▶ [WORK TO BE COMPLETED]
The answer should match the records character for character.

▶ [EXERCISE INPUT]
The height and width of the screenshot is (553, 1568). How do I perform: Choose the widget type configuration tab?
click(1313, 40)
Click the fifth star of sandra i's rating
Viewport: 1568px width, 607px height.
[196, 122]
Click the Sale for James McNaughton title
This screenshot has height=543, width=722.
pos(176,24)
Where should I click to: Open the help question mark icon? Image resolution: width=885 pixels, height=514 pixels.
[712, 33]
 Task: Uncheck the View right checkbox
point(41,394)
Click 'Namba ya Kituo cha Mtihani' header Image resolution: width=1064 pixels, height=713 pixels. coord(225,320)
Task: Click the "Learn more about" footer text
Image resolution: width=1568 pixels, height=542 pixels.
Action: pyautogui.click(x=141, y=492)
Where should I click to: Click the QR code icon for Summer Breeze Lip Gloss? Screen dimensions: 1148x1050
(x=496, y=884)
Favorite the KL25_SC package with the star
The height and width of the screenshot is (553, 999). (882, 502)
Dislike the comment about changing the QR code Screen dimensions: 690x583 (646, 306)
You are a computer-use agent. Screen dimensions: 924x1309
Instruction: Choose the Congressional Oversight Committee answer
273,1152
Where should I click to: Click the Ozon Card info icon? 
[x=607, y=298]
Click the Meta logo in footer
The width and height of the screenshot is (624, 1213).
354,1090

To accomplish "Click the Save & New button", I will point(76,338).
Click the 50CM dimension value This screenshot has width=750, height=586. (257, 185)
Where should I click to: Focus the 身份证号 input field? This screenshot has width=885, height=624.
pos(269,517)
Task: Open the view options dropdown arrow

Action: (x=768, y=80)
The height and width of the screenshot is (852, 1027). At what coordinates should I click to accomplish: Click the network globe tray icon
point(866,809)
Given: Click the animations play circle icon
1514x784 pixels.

▶ [EXERCISE RESPONSE]
The height and width of the screenshot is (553, 1568). How do I perform: Choose the widget type configuration tab?
click(1313, 40)
Click the fifth star of sandra i's rating
Viewport: 1568px width, 607px height.
[196, 122]
Click the Sale for James McNaughton title
This screenshot has height=543, width=722.
pos(176,24)
Where should I click to: Open the help question mark icon? Image resolution: width=885 pixels, height=514 pixels.
[712, 33]
 Task: Uncheck the View right checkbox
point(41,394)
Click 'Namba ya Kituo cha Mtihani' header Image resolution: width=1064 pixels, height=713 pixels. coord(225,320)
Task: Click the "Learn more about" footer text
Image resolution: width=1568 pixels, height=542 pixels.
Action: pyautogui.click(x=141, y=492)
Where should I click to: Click the QR code icon for Summer Breeze Lip Gloss? Screen dimensions: 1148x1050
(x=496, y=884)
Favorite the KL25_SC package with the star
The height and width of the screenshot is (553, 999). (882, 502)
Dislike the comment about changing the QR code Screen dimensions: 690x583 (646, 306)
You are a computer-use agent. Screen dimensions: 924x1309
Instruction: Choose the Congressional Oversight Committee answer
273,1152
Where should I click to: Click the Ozon Card info icon? 
[x=607, y=298]
Click the Meta logo in footer
The width and height of the screenshot is (624, 1213).
354,1090

To accomplish "Click the Save & New button", I will point(76,338).
Click the 50CM dimension value This screenshot has width=750, height=586. (257, 185)
Where should I click to: Focus the 身份证号 input field? This screenshot has width=885, height=624.
pos(269,517)
Task: Open the view options dropdown arrow

Action: (x=768, y=80)
The height and width of the screenshot is (852, 1027). At what coordinates should I click to accomplish: Click the network globe tray icon
point(866,809)
Given: Click the animations play circle icon
1514x784 pixels.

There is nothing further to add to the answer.